Segment Open
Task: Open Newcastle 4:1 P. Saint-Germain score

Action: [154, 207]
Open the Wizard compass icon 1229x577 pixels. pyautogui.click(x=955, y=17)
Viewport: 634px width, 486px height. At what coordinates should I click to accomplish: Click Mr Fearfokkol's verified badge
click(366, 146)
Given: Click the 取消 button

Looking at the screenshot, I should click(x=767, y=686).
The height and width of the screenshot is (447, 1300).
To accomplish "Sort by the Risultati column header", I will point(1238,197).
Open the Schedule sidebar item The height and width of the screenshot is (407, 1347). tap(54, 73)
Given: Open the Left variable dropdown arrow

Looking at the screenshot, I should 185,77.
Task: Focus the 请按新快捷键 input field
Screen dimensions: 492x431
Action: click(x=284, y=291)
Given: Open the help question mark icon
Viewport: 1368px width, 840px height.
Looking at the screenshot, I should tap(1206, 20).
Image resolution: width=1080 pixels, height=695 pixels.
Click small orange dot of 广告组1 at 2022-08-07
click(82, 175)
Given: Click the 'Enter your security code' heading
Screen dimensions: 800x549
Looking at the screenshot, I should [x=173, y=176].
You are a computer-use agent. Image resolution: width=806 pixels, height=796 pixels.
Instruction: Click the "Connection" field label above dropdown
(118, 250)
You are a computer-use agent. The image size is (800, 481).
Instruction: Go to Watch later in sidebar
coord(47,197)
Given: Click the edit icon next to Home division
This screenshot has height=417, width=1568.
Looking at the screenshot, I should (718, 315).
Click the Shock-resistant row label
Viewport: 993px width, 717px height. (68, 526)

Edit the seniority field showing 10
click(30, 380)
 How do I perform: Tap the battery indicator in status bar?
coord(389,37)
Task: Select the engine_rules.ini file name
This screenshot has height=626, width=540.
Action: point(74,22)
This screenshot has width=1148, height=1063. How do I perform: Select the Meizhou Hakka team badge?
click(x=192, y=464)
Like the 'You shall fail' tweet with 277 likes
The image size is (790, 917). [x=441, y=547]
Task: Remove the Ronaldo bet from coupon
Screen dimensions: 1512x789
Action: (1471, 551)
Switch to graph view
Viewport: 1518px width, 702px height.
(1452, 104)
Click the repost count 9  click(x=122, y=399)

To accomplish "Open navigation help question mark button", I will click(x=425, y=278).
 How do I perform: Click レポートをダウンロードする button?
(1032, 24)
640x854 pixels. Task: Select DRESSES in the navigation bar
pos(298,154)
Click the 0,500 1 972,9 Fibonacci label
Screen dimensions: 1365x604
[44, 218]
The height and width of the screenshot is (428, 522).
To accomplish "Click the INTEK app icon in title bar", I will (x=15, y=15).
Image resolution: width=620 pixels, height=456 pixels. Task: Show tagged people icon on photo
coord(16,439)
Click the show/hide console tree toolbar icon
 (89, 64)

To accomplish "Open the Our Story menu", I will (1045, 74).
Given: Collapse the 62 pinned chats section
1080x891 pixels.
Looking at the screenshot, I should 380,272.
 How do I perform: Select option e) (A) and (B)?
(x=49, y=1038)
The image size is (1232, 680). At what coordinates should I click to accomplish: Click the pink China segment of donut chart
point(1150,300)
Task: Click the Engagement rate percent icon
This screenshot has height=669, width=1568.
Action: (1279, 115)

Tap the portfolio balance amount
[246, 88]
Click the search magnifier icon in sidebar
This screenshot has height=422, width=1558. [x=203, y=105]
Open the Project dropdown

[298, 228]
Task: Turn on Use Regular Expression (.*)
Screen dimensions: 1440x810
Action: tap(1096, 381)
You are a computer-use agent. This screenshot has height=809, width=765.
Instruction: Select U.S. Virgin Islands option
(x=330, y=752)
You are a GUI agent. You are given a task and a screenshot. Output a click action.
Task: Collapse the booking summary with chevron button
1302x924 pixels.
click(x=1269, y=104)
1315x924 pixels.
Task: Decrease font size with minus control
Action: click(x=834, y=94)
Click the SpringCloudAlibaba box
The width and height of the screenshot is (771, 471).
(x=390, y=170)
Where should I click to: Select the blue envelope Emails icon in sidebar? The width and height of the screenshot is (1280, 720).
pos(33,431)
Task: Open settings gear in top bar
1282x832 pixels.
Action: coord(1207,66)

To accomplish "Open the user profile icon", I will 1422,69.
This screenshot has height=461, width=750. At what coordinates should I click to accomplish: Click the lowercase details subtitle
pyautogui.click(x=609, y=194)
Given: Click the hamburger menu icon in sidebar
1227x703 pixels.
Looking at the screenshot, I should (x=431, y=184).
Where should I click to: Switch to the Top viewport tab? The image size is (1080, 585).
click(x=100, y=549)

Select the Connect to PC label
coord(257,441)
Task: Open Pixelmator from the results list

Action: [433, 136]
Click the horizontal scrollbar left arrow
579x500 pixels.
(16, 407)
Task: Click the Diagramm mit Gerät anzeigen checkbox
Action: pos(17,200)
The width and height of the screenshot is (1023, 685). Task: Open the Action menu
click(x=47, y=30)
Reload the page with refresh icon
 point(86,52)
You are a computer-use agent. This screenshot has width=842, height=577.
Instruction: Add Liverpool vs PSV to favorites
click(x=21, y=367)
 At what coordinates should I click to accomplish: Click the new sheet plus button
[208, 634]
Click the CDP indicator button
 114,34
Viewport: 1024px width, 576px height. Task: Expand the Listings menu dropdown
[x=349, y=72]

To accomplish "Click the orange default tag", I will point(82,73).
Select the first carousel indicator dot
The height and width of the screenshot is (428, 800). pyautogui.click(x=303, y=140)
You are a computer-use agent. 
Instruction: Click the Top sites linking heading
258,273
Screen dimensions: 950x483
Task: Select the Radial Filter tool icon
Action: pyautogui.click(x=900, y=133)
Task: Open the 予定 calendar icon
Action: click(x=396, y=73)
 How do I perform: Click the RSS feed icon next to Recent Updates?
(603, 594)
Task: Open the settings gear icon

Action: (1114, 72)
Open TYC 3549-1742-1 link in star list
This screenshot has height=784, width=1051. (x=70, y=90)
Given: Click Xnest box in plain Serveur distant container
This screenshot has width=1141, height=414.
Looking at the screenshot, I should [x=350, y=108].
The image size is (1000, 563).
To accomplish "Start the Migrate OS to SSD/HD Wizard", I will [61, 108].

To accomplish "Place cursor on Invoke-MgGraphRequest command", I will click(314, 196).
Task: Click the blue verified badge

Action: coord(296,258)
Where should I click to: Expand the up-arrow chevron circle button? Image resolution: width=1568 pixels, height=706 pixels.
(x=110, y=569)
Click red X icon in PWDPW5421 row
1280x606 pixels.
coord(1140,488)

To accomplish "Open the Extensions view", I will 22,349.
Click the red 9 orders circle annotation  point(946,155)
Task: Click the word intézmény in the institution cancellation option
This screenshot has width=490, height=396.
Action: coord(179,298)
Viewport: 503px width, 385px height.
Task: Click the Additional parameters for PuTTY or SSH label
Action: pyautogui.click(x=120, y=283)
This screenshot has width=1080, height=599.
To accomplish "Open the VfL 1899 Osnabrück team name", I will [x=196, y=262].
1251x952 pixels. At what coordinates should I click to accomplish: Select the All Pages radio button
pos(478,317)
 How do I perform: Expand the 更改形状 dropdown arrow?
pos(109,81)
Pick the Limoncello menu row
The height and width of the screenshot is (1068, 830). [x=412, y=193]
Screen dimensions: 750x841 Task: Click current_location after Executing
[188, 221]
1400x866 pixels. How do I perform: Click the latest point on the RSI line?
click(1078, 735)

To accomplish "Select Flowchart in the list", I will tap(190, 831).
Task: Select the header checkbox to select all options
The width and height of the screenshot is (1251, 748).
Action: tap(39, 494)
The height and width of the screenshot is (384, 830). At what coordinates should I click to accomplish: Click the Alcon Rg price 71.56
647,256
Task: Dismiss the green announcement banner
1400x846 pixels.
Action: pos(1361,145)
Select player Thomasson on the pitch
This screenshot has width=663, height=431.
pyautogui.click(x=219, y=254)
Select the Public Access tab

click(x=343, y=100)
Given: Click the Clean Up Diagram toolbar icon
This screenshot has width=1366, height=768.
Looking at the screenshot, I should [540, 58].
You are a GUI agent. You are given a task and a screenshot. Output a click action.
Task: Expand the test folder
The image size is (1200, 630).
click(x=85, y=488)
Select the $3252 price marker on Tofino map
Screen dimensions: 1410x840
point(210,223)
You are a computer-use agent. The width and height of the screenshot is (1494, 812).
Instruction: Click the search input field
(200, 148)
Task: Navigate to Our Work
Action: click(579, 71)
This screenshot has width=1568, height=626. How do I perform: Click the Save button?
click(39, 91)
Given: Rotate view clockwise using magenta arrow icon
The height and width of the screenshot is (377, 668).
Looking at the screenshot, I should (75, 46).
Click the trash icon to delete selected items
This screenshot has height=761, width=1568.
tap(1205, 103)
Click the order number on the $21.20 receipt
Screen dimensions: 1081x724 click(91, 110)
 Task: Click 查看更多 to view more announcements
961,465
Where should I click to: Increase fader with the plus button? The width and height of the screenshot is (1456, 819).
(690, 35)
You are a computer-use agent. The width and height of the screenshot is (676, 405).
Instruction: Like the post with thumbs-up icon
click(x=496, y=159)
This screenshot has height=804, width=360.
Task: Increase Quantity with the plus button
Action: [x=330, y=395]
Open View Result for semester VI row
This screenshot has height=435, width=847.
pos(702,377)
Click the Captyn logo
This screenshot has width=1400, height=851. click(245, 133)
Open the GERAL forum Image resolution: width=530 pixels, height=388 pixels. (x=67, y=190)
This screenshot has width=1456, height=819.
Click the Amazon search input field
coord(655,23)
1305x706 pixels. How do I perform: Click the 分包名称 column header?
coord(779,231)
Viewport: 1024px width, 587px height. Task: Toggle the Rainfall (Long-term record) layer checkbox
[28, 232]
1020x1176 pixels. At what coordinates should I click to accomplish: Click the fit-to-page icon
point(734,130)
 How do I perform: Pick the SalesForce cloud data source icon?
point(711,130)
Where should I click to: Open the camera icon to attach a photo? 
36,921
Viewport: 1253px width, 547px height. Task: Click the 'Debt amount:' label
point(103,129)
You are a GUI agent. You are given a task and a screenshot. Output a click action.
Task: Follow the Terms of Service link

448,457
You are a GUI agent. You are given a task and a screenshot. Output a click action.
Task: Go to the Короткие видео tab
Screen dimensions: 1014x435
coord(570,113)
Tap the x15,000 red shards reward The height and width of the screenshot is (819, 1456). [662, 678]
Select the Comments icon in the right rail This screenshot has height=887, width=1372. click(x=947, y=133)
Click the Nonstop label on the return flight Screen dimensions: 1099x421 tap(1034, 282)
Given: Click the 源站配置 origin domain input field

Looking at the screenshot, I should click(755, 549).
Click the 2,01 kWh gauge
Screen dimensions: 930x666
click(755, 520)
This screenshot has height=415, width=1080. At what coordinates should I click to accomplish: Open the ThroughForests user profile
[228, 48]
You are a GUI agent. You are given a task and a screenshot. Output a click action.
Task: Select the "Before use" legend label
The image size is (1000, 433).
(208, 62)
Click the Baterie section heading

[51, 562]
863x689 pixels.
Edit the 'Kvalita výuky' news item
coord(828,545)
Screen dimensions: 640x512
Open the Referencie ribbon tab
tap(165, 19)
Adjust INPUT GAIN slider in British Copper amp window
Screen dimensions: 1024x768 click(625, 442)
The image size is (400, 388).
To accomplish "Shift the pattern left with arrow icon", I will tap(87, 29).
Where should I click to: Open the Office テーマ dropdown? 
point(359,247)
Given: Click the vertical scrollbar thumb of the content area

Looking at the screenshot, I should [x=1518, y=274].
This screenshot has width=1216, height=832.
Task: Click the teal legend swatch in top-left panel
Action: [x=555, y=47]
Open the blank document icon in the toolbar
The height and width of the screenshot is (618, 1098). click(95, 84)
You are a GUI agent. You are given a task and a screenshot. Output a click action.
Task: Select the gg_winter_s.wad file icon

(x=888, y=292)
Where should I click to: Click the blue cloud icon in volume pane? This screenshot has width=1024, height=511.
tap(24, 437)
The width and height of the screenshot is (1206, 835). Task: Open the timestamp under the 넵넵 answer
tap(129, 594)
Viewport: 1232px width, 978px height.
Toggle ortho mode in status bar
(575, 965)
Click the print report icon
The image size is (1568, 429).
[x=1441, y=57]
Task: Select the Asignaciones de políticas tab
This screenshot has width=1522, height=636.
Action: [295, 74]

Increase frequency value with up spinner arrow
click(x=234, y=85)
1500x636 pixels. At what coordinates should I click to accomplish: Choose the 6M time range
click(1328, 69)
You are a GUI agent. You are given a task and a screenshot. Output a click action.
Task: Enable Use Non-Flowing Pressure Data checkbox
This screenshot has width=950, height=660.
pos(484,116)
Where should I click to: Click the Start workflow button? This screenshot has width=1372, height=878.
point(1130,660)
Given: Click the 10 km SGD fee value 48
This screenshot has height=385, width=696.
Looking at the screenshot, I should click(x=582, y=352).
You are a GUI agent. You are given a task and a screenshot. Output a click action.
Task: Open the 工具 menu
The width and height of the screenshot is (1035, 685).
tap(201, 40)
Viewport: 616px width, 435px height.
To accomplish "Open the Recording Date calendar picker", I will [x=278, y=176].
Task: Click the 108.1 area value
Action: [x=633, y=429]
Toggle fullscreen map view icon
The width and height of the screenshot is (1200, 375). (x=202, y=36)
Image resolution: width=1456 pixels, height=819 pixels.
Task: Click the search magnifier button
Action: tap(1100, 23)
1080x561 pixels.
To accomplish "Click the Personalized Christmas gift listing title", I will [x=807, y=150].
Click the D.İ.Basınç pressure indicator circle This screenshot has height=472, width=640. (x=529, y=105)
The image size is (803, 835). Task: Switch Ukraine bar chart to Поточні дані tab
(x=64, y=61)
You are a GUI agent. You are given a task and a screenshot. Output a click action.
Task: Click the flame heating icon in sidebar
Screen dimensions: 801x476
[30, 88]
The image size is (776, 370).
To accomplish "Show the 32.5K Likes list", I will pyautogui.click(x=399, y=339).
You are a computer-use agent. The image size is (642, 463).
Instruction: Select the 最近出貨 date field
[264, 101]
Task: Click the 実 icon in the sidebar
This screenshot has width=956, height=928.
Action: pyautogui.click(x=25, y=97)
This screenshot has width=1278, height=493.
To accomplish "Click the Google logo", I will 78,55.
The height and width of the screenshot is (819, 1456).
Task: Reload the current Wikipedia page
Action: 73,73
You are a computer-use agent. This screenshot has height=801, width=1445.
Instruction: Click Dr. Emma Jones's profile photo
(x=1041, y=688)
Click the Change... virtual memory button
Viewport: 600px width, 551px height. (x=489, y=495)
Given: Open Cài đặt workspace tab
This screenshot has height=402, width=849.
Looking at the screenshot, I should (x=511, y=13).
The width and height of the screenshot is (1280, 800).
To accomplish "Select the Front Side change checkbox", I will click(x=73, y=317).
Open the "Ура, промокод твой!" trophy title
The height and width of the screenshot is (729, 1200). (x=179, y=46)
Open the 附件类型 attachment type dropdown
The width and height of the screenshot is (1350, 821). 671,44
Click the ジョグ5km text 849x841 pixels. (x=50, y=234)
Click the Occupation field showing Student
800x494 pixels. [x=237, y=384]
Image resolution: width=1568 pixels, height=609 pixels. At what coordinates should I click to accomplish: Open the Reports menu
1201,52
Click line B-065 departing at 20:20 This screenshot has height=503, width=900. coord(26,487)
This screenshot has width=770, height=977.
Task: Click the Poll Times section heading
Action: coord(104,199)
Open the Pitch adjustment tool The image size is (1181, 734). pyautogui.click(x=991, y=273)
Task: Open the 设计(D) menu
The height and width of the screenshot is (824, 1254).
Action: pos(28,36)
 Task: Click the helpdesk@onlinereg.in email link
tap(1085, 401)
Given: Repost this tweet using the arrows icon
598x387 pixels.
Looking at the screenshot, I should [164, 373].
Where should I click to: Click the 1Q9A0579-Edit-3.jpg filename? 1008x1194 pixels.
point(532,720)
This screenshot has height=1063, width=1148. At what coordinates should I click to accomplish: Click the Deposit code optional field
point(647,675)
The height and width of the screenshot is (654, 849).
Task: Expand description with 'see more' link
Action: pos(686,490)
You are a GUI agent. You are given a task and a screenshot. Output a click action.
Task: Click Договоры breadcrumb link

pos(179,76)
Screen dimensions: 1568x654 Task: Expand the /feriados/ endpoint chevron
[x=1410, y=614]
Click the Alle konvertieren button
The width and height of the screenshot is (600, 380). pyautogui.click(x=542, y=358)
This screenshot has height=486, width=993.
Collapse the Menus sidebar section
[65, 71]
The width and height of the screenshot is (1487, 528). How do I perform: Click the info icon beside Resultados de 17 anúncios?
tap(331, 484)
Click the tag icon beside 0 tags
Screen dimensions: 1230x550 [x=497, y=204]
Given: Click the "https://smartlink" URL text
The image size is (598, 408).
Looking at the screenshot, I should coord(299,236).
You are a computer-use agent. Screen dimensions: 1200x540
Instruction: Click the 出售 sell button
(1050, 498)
Segment Closed
= Assignment =
State the number of lines in the records above that contain the string "computer", and give nothing else.

= Exercise answer =
10